What lessons have you learned along the way?

I realize that this list could be vast, but I’ve learned a lot of lessons recently and I was curious as to what others have learned. Here’s my ever growing list.

  • I styled my hinoki far too soon. I’ve had a couple of branches die and I wasn’t sure why. Watching the shimpaku stream it turns out that I was bending branches before the cambial layer was able to re-adhere to the woody core. This caused it to separate in a couple of my bends which turned into a slow death for the branch.
  • I water too much lol
  • Don’t fall in love with one feature of the tree and try to “style around it”
  • Always be prepared and have extra soil/material on hand.
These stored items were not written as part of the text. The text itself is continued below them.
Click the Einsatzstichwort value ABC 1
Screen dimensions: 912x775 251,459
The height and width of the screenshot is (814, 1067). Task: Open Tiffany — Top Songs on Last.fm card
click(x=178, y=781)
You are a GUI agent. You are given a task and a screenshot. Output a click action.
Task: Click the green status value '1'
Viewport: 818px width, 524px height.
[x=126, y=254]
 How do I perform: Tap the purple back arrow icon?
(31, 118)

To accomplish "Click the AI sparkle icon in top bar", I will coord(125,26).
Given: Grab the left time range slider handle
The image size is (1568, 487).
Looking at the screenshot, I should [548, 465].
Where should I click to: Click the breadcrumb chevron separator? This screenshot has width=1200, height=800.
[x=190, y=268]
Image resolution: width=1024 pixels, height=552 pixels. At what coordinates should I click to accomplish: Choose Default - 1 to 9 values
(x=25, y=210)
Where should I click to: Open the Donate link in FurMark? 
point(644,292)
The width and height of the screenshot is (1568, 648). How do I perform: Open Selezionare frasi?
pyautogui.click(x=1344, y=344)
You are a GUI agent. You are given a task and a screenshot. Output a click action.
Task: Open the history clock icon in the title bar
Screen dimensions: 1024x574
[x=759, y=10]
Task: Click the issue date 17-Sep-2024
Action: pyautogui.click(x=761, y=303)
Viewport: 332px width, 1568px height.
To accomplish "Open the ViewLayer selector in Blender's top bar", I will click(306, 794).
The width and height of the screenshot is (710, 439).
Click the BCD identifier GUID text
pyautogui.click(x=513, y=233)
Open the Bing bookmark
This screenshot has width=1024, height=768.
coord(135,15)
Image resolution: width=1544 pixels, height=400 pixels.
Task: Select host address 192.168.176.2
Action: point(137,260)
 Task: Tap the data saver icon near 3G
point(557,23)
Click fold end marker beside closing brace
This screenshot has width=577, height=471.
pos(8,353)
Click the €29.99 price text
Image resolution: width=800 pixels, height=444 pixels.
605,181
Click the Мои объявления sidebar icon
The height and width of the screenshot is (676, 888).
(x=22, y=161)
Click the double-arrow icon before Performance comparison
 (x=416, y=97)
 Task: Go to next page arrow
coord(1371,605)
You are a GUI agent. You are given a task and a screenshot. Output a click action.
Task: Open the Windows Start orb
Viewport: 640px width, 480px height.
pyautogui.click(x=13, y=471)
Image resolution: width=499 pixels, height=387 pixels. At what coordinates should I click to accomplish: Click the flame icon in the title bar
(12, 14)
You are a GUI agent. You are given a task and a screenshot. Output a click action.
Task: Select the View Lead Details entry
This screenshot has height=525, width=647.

You never know when some random bonsai opportunity is going to pop up.
  • I still water too much :weary:

Yup, I’ve made a lot (I’m talking a concerning amount) of mistakes in the short time I’m doing bonsai. Here is what I’ve learned so far.

  • Don’t put maples in full sun

  • Don’t water on a schedule and check each individual tree before watering instead of watering everything “just because you’re there anyway”.

  • Do not prune a pine the same way you would prune a maple

  • When in doubt, don’t make the cut. Growing a new branch on almost the same location is a real pain.

  • Air layering a cherry blossom is surprisingly difficult!

  • Seedlings grow faster in regular soil comparing to akadama

  • Chopsticks are used to fill air pockets in the bonsai container and not to create akadama dust :sweat_smile:

  • The garden is not to be used only for bonsai according to the misses :roll_eyes:


Hahaha, the akadama dust one cracked me up. :rofl: I’ve learned that about maples as well. :weary:

I’ve been thinking about this topic lately.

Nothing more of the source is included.